* **Problem to work on**: Every line holding the string "sidebar" should be copied from the listing.
= = = =
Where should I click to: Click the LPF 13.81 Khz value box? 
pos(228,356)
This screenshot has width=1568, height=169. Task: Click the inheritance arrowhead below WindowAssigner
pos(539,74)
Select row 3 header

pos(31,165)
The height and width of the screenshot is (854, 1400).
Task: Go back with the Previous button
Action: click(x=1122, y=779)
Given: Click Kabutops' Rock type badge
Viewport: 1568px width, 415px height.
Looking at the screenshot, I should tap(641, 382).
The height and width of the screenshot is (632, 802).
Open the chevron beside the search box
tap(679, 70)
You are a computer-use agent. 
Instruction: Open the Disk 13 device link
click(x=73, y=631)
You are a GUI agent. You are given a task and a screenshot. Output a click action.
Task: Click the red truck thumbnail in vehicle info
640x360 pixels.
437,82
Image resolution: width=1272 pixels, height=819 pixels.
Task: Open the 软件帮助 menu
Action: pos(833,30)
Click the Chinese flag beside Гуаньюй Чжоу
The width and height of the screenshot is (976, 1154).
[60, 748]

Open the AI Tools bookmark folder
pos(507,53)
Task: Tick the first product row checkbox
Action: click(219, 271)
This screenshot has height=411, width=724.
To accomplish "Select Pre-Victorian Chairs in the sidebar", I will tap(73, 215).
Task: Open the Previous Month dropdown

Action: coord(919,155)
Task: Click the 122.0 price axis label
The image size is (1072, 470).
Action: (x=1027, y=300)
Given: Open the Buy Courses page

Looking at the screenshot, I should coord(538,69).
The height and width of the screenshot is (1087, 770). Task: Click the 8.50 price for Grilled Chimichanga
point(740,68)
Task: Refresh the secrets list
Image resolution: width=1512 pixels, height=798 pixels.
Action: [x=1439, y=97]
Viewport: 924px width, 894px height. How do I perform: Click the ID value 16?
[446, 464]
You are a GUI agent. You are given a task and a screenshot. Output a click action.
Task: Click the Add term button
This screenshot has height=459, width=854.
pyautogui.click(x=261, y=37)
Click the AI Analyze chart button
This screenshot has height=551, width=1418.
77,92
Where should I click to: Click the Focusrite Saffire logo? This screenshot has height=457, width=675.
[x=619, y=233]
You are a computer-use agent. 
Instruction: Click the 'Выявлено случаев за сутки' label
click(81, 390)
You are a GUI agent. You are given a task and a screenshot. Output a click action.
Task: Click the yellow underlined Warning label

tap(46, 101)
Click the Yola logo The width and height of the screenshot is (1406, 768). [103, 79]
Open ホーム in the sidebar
= = = =
* **Completed exercise**:
To accomplish "Select Pre-Victorian Chairs in the sidebar", I will tap(73, 215).
Open ホーム in the sidebar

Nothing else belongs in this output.